Prof De Visser participates in urban planning and design online conversation
This discussion will consider how cities can use spatial planning as a means to social integration, and how legal and policy frameworks can make justice and inclusion integral to urban planning and the housing development process. It takes place on URB.im (http://urb.im/), the online community for just and inclusive cities and it is co-hosted by UN-HABITAT and the Ford Foundation. This discussion will run for 10 days, and it has started on Monday, March 3rd.
According to the organisers of this online initiative, urban planning and design tend to treat the city as a formal and legible space — one where questions of land use and infrastructure, investment and development, title and tenancy are decided de jure through laws and regulations while finding de facto expression in development projects, slum upgrading, and urban 'revitalisation'.
“Too often, however, this formal perspective fails to consider informal communities on their own terms and disregards the self-built housing and other structures created by their residents. How can existing institutional, legislative and financial mechanisms be applied or adapted to bring informal communities into the framework of urban planning and design — and do so in a way that recognises the legitimacy of those communities and builds on their dynamism, culture, and history?”
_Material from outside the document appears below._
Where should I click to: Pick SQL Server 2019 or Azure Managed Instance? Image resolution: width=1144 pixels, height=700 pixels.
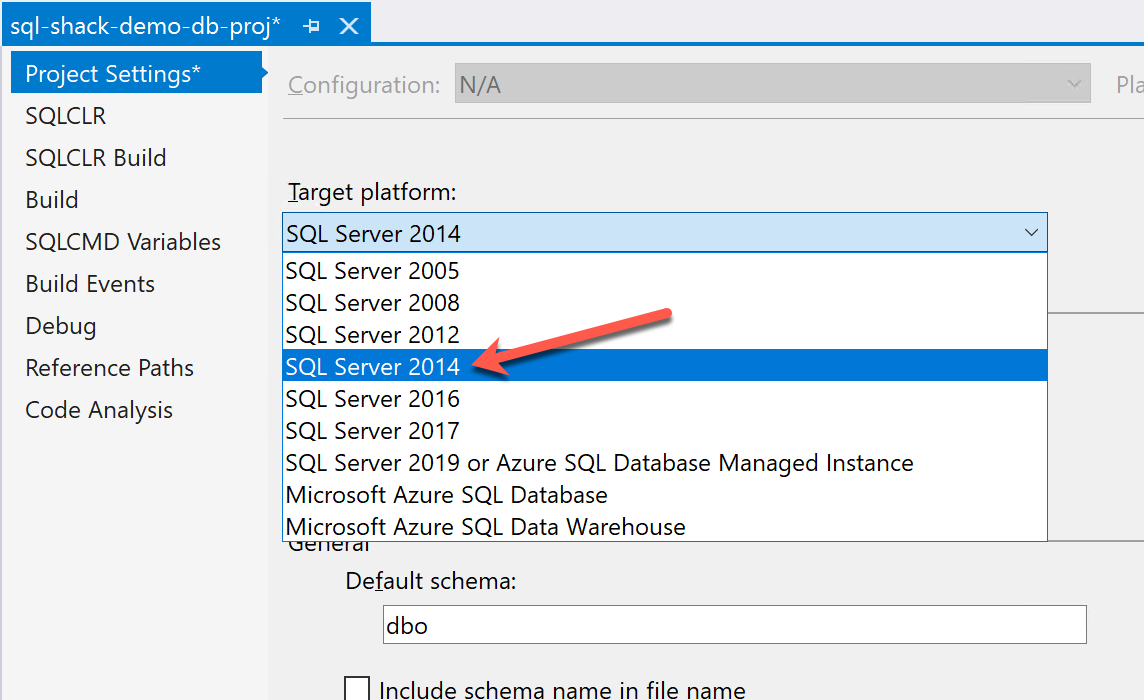tap(599, 463)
During the conversation Prof De Visser pointed out that the "informal city" is a concept that indeed eludes many, “particularly if one tries to make sense of it from a legal/institutional point of view. Take, for example the City of Cape Town's recent 'reblocking policy'. It is a policy that acknowledges that settlements spring up without the city having planned for it. “
He states that once a settlement has emerged (somewhere unplanned for), the City can, on the basis of this policy, enter that space and essentially de-densify the area. “The main aim is to make it possible for city services (basic utilities, disaster management etc.) to be made available to the community. Secondly, the City can start engaging the community with the aim of establishing some sort of informal tenure system.”